There are, however, a number of critical differences between the reinstatement paradigm used with laboratory animals and clinical relapse in human drug users. First, low rates of drug taking in laboratory animals are typically induced by substituting placebo for drug, i.e., extinction, while low rates of drug taking by human drug users generally associated with motivational changes from intrinsic or external sources. Second, laboratory animals are often given response-independent (non-contingent or priming) doses of test drugs during a test session, while humans self-administer drugs. Third, during reinstatement tests, laboratory animals respond for drug, but only receive placebo, while human drug taking during relapse is reinforced by active drug delivery. Thus, typical laboratory animal reinstatement models provide relatively pure measures of drug-seeking behavior, i.e., responding on a drug-associated lever that is not influenced by the direct effects of self-administered drug.

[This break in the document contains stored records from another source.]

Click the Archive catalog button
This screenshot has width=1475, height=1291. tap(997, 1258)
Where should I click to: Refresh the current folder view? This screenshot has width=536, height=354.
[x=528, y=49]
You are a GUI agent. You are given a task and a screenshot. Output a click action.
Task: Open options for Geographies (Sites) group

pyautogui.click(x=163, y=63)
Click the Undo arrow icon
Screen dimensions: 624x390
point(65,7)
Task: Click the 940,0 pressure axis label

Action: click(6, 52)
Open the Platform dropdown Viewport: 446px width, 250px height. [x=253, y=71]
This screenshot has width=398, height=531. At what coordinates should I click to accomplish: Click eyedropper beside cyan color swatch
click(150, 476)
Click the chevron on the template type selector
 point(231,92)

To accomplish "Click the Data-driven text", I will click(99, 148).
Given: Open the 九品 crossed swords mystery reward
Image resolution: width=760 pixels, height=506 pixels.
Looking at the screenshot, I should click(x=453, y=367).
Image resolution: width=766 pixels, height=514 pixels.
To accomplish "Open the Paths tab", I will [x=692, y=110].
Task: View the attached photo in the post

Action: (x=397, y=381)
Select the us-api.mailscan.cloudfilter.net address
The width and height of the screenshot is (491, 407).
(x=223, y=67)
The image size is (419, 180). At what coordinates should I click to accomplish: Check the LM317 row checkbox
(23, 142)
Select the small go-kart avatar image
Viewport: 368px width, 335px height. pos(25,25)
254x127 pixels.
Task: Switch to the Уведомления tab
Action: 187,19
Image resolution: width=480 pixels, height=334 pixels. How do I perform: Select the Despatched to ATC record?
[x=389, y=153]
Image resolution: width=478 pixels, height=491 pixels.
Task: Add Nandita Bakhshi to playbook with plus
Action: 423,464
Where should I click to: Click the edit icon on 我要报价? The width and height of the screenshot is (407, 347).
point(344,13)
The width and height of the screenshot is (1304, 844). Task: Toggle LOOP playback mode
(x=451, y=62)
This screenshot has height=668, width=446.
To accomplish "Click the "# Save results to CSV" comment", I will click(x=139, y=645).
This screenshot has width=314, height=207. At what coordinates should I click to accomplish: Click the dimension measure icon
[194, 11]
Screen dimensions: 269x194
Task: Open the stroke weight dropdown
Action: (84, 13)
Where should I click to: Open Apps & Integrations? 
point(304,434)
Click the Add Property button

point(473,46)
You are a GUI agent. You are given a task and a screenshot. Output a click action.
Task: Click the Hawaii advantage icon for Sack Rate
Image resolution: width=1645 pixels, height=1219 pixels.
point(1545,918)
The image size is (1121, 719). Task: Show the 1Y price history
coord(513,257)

In the animal and human models presented in the current study the goal was to better model human drug seeking, drug taking and relapse by 1) decreasing cocaine use by means of presenting alternatives and increasing response cost for drug taking; 2) presenting the “priming” dose response-dependently; and 3) having drug available during the relapse sessions. Thus, we tested in humans and non-human primates whether our two laboratory models could be used to study factors affecting the choice to continue using cocaine in the face of alternatives and the choice to start using cocaine at a greater level after a period of controlled lower-level use. The effect of providing response-independent amounts of an alternative reinforcer (candy) was also tested in the rhesus monkeys.

With respect to the choice to continue taking cocaine we hypothesized that cocaine choice would decrease as the response cost increased, and cocaine choice would be further decreased when combined with the opportunity to play the game of chance as an alternative reinforcer. With respect to the choice to relapse to cocaine after receiving a single dose of cocaine we hypothesized that providing the participant a dose of cocaine at no cost, i.e., a “priming” dose, prior to a session would increase cocaine choice. If the data obtained in rhesus monkeys complemented the data obtained in human cocaine users, then this cocaine choice procedure developed with laboratory animals would gain validity as a model for the context and experiences of human cocaine abusers during periods of active use, and importantly, during periods of attempted reductions in cocaine use.